For several years, I have been experimenting with structured-sharing activities that treat adult learners as subject-matter experts who have a wealth of tips, tricks, and shortcuts based on their experience. In a typical structured-sharing activity, you invite people to share their best practices and reward them for doing so. This approach works effectively with interpersonal skills (such as conflict resolution) and technical skills (such as computer programming).

Here's a sample structured-sharing activity called 101 that treats experienced adults as subject-matter experts. You conduct this activity in several rounds that are separated by one or more days. Before the activity begins, randomly recruit a panel of five judges from the pool of participants. During the first round, assemble the participants, identify a topic, and invite everyone to write at least one-and not more than five-practical tips, each on an index card. After 10 minutes, collect all the tips and inform the participants that they will continue playing several rounds of the game until they have generated 101 useful tips. After the players return to their workplace, give the collection of tips to the judges and have them identify the top five tips. The next day, distribute a "gameletter" with copies of all the tips and a Hall of Fame announcement listing the names of the participants who contributed the top five tips. Also distribute instructions for the next round, which invites participants to send more new tips by recalling their personal experience, reading books and journals, or interviewing others.
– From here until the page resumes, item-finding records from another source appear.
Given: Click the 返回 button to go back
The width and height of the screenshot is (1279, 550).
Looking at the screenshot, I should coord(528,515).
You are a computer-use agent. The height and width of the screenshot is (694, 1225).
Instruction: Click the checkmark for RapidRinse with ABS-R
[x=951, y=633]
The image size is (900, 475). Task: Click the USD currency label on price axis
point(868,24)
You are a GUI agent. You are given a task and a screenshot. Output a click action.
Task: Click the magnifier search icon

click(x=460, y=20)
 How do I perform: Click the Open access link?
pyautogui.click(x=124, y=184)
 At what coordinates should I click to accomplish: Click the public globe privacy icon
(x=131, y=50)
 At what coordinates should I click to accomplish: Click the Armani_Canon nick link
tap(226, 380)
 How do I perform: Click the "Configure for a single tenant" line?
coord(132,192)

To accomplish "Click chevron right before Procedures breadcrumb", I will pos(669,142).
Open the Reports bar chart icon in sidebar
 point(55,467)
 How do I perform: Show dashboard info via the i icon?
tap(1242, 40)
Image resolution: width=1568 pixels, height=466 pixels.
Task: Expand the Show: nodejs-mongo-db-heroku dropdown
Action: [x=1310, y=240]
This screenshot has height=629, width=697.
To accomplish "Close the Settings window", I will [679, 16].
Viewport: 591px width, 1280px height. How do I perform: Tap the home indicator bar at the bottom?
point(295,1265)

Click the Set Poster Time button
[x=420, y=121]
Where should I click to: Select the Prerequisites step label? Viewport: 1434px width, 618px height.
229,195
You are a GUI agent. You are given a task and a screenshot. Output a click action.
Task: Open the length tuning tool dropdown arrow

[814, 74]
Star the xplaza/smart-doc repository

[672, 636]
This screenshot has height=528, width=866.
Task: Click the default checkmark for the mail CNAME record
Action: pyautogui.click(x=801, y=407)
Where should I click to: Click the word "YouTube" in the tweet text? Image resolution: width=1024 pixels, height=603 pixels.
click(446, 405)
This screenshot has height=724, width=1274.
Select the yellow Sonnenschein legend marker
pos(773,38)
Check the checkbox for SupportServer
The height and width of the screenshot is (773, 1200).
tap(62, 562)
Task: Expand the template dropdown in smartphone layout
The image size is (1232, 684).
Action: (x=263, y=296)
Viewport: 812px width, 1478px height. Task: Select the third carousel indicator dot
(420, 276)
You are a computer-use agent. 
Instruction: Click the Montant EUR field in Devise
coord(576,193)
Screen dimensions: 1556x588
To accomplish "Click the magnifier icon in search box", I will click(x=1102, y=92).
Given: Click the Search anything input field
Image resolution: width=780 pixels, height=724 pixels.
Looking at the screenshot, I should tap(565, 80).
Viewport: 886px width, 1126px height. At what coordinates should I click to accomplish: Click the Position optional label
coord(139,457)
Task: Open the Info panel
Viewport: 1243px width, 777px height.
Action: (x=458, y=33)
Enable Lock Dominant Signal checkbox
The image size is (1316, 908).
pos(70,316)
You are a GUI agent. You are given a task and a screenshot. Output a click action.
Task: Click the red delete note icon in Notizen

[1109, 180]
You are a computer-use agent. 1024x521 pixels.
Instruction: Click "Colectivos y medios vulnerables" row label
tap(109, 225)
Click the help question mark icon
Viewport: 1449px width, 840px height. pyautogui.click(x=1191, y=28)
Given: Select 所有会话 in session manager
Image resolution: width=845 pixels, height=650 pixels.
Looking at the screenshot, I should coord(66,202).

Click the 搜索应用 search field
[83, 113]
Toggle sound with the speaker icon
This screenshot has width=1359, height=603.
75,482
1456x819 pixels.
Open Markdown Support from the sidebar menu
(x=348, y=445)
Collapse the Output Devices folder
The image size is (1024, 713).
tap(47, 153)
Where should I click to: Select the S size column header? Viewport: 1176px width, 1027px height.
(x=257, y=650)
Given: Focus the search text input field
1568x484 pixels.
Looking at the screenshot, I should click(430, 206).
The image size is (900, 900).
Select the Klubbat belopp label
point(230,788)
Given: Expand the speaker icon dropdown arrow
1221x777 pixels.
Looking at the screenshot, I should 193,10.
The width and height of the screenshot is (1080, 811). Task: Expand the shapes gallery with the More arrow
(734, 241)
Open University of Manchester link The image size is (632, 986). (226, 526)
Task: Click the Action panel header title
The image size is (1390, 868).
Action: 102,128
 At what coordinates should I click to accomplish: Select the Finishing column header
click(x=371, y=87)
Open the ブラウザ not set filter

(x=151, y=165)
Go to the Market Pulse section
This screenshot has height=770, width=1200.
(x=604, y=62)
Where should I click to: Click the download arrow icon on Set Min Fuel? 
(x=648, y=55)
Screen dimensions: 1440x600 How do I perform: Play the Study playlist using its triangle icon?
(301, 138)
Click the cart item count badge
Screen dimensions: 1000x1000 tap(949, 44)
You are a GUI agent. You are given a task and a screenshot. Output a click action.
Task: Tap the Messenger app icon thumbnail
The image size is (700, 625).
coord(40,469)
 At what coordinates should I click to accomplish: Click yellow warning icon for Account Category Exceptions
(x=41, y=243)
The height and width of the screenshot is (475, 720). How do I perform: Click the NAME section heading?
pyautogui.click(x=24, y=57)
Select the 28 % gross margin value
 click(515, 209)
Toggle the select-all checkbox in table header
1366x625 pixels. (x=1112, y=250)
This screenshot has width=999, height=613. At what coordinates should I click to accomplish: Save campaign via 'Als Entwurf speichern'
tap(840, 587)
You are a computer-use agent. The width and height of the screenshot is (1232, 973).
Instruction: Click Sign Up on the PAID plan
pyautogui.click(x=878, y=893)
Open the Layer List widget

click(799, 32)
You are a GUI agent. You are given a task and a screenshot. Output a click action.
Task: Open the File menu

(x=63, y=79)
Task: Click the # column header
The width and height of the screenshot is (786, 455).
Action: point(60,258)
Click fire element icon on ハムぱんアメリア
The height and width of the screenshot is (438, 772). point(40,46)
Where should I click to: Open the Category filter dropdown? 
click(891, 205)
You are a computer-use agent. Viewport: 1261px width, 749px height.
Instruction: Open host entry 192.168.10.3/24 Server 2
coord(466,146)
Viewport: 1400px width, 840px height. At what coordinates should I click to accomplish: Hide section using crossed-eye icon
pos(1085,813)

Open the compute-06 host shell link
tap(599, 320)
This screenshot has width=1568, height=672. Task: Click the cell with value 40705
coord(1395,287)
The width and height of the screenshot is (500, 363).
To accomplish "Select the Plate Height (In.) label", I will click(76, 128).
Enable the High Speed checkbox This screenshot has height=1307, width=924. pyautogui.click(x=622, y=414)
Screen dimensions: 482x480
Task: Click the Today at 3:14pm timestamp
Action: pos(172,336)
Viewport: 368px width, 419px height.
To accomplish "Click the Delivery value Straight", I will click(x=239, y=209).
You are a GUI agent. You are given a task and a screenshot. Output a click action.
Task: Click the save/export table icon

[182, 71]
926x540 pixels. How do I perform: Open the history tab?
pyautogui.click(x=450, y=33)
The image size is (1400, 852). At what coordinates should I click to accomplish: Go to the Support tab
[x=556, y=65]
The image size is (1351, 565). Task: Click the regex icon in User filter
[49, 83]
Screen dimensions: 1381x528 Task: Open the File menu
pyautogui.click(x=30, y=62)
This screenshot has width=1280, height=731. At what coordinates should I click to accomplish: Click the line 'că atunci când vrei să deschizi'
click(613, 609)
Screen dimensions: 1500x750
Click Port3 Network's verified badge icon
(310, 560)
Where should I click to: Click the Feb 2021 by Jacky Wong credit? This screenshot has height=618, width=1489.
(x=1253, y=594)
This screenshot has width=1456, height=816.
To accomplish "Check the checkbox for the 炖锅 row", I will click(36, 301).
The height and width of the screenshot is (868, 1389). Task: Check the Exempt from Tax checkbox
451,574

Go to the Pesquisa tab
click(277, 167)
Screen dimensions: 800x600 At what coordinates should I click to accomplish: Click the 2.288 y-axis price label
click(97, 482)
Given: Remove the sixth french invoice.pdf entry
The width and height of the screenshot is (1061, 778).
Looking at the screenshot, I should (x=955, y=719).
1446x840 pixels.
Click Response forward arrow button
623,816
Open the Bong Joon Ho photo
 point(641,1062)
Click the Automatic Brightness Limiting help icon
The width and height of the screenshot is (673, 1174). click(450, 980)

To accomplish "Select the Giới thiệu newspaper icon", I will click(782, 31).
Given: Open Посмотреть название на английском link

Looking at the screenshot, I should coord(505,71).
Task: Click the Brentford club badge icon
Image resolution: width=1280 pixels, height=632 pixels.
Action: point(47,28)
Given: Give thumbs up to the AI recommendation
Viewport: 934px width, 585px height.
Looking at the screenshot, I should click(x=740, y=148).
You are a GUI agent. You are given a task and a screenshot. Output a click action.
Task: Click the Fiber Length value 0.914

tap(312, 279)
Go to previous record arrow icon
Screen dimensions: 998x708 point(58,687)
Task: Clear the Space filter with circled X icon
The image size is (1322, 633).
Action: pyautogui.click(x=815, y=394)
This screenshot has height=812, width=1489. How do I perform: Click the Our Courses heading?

Specify a deadline for the round, collect all new tips, and ask the judges to select the next batch of five top tips. Continue conducting the game for several more rounds until you have collected 101 tips. At this time, ask the judges identify not only the latest batch of the five top tips, but also the best ones among the previous batches. In the last issue of the gameletter, recognize and congratulate the participants who contributed the most tips. Invite everyone to select and implement his or her own set of high-impact tips.

CONCEPT ANALYSIS is another activity in which the learners act as subject-matter experts. In contrast to 101, this activity deals with conceptual knowledge rather than procedural skills. To conduct CONCEPT ANALYSIS, select a fairly ill-defined buzzword such as leadership, empowerment, inclusion, or coaching. Explain that the goal of the activity is to share, discuss, and identify critical features of the concept and to come up different examples. Organize participants into teams and ask them to provide a variety of examples of the selected concept in action, ranging from obvious, clear-cut illustrations to subtle, borderline cases. Ask teams to identify higher-level concepts (such as interaction between two people as a higher-level concept associated with coaching) and lower-level ones (such as giving a pep talk as a lower-level concept associated with coaching). Continue the activity by asking for synonyms (such as counseling and mentoring), antonyms (such as ignoring and punishing), word associations (such as sports and teams), metaphors (such as farming and bringing up children), and graphic representations. Throughout the discussions, keep inviting participants to identify the critical features (which should be shared by all examples of the concept), variable features (which may differ among different examples), and desirable features. At the end of the activity, participants end up with a better understanding of the concept and a common definition.

CONCEPT ANALYSIS, 101, MLT, and EACH TEACH all increase learning effectiveness by following a simple guideline: Don't treat learners as learners all the time.